Exercise objective: The answer must consist solely of the lines from the line with "Task: Open the notifications bell icon" to the final line of the data below, reproduced exactly, pictures omitted.

Collected data:

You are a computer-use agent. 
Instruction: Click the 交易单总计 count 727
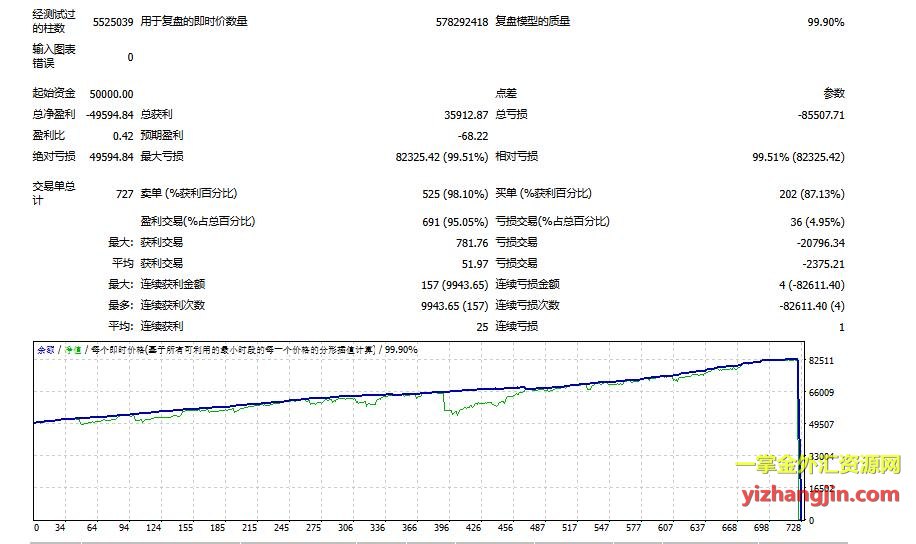pos(124,194)

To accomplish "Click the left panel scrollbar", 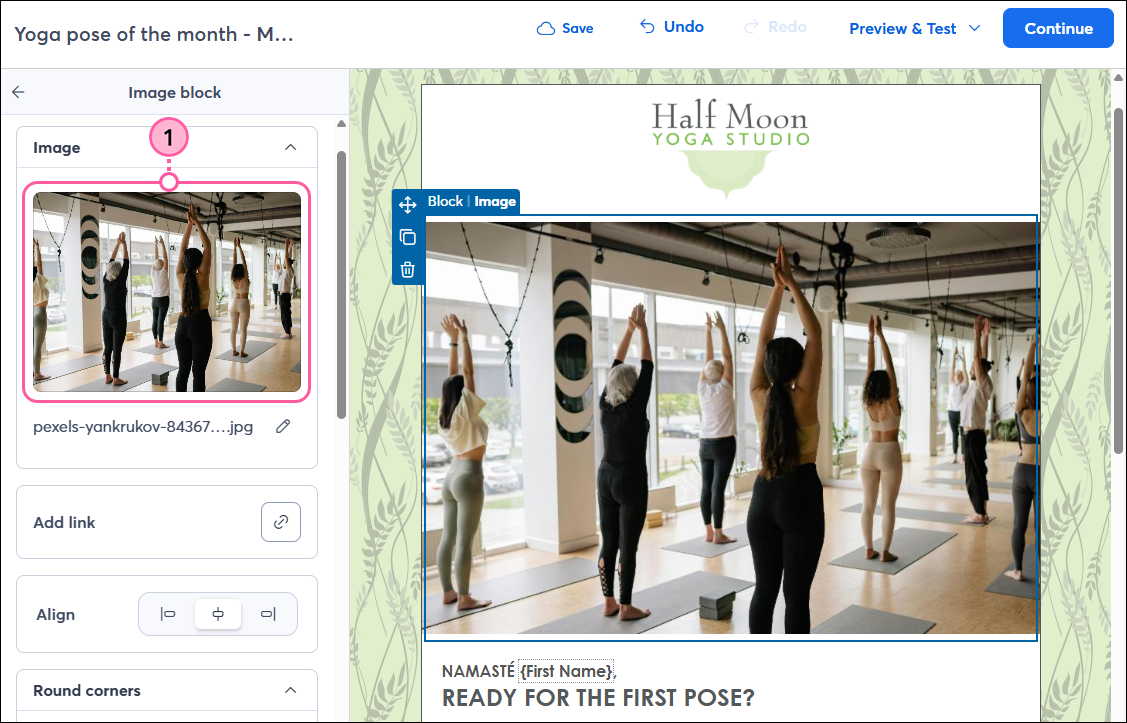I will pos(341,284).
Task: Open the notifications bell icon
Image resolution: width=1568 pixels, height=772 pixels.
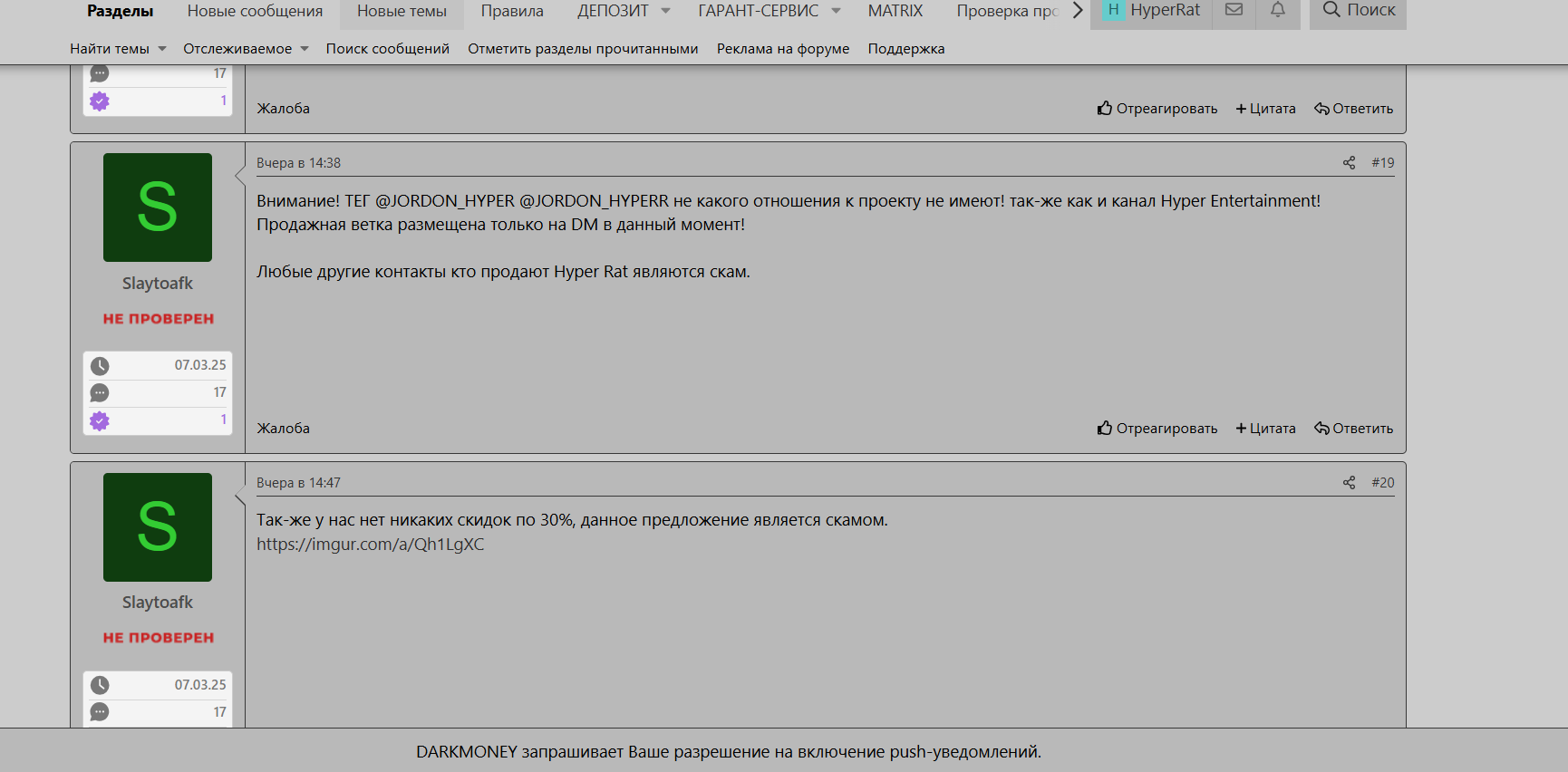Action: click(1277, 11)
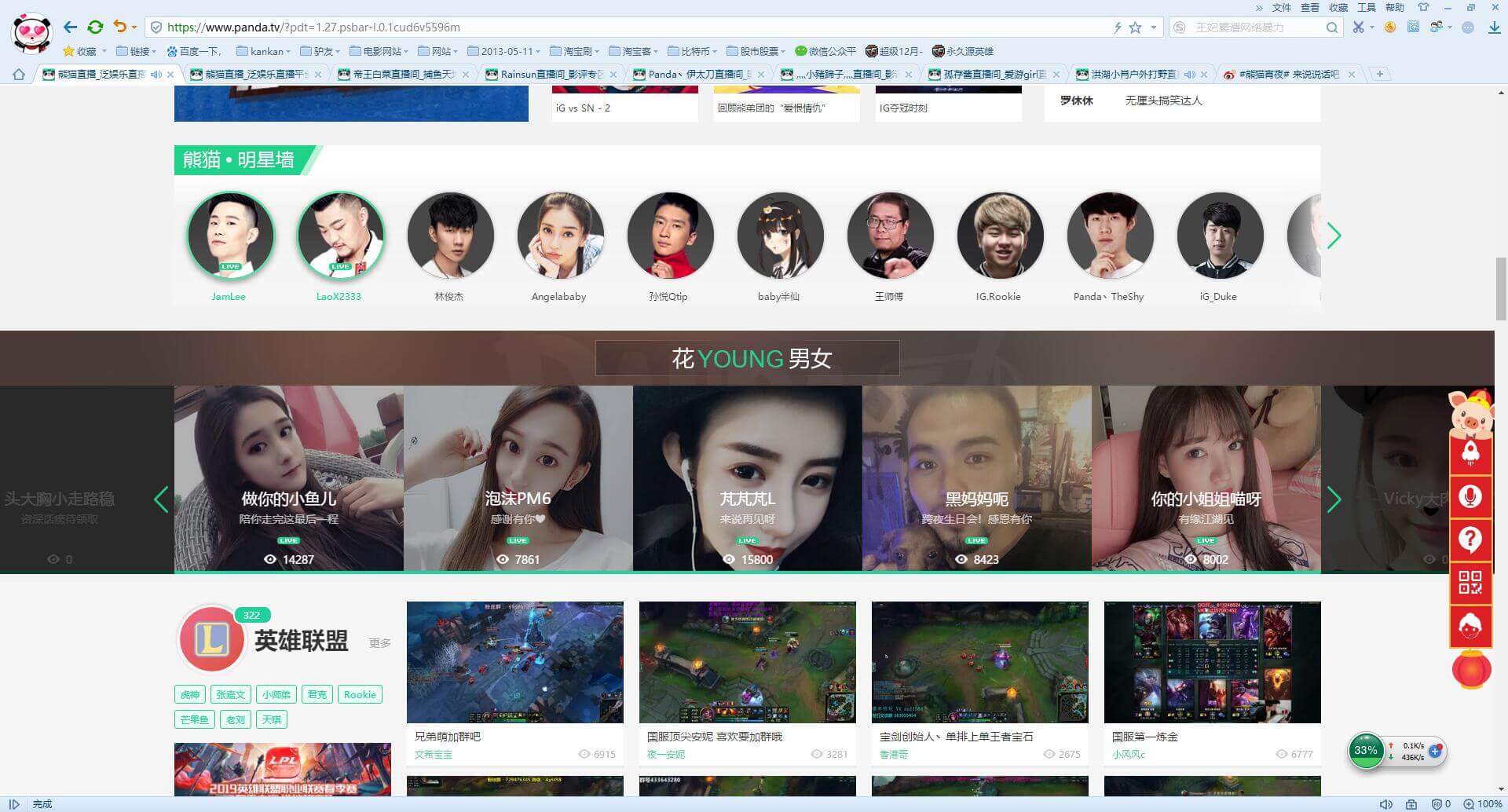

Task result:
Task: Open the notifications bell icon
Image resolution: width=1568 pixels, height=772 pixels.
Action: click(1277, 11)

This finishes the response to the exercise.